Following D.C.'s ban, she forbids lighting up in the speaker's lobby.

January 11, 2007|Richard Simon | Times Staff Writer

WASHINGTON — Throughout the U.S. Capitol are reminders of the days when tobacco was king.

Tobacco-leaf designs decorate walls. Brass spittoons adorn the Senate chamber. A portrait of a former House speaker shows him clutching a cigar.

And until Wednesday, ashtrays could be found indoors just steps away from the House chamber.

House Speaker Nancy Pelosi (D-San Francisco) on Wednesday snuffed out smoking in the speaker's lobby, previously one of Washington's most famous smoke-filled rooms. It is an ornate place where lawmakers for decades have puffed away between votes.

No more, Pelosi declared.

"I am a firm believer that Congress should lead by example," she said, citing the dangers of secondhand smoke.

Hours after the decree, the ashtrays were gone and nary a whiff of smoke sullied the air.

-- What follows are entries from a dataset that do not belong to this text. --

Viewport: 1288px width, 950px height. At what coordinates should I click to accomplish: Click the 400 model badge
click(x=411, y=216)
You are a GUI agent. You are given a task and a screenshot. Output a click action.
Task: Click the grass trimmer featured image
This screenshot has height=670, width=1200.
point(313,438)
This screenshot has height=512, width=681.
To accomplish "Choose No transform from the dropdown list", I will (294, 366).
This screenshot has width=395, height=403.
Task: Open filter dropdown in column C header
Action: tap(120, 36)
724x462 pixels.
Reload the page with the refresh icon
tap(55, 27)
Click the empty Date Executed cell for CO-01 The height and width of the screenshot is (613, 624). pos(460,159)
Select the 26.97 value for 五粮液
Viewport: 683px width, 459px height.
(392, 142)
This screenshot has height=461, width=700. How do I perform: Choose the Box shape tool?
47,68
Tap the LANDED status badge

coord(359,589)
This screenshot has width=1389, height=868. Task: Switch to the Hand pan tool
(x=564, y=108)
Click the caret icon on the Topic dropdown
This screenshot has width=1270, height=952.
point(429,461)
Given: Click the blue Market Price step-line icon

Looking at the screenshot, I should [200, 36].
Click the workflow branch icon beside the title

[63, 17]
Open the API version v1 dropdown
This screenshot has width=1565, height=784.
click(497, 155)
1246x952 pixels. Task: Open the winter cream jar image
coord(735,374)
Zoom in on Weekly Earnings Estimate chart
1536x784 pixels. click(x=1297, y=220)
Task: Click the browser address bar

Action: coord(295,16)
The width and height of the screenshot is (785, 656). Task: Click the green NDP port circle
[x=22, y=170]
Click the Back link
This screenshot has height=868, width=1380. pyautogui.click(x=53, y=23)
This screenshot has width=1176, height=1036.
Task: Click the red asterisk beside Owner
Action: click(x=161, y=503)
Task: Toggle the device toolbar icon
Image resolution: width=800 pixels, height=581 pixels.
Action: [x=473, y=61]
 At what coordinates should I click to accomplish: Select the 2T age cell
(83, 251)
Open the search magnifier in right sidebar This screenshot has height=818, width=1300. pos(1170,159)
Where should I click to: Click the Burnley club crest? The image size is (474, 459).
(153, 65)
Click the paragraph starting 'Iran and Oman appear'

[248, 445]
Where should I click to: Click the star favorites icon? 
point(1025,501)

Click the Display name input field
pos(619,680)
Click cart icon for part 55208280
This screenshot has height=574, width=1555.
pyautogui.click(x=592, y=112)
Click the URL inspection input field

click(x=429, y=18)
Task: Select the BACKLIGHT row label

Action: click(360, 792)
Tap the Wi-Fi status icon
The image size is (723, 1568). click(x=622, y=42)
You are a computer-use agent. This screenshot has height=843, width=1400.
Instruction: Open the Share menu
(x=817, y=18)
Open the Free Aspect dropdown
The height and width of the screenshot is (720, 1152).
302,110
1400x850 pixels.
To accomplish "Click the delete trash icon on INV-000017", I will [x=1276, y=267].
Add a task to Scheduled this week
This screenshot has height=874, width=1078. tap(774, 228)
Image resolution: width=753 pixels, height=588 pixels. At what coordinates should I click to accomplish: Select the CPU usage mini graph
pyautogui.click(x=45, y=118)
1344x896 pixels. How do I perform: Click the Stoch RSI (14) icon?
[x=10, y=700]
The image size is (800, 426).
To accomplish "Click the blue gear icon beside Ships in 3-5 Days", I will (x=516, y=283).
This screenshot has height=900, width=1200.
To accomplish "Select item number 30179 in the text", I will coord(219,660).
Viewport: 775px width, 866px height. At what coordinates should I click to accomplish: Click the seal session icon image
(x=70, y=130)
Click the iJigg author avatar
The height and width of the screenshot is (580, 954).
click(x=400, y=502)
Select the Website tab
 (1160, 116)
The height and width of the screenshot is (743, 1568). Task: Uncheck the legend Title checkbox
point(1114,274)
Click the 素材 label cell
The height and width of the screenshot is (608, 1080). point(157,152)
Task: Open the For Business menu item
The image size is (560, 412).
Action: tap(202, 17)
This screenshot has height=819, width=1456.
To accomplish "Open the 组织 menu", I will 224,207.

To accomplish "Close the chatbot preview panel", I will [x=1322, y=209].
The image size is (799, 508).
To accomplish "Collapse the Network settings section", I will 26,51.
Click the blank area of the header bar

Smokers, already restricted from lighting up in many places, seemed resigned.

"That's fine," said House Minority Leader John A. Boehner (R-Ohio), a smoker who along with others will now be forced to light up on an outdoor balcony off the speaker's lobby.

"I'll survive," added Rep. Thaddeus McCotter (R-Mich.), another smoker.

Anti-smoking advocates took a deep breath of relief. "It's just great," said Rep. Henry A. Waxman (D-Los Angeles).

Smoking was banned on the House floor in 1871 and in the Senate chamber in 1914. The Senate has no equivalent to the speaker's lobby, so smoking was not permitted anywhere on the Senate side of the Capitol -- though Congress members are allowed to smoke in their offices.

The policy comes about a week after a smoking ban on bars and nightclubs went into effect in Washington, making virtually every workplace in the city smoke-free -- except those controlled by Congress.

John Kirkwood, president and chief executive of the American Lung Assn., praised Pelosi's decision, saying it demonstrated to the nation that "Congress is playing by the same set of rules as everyone else."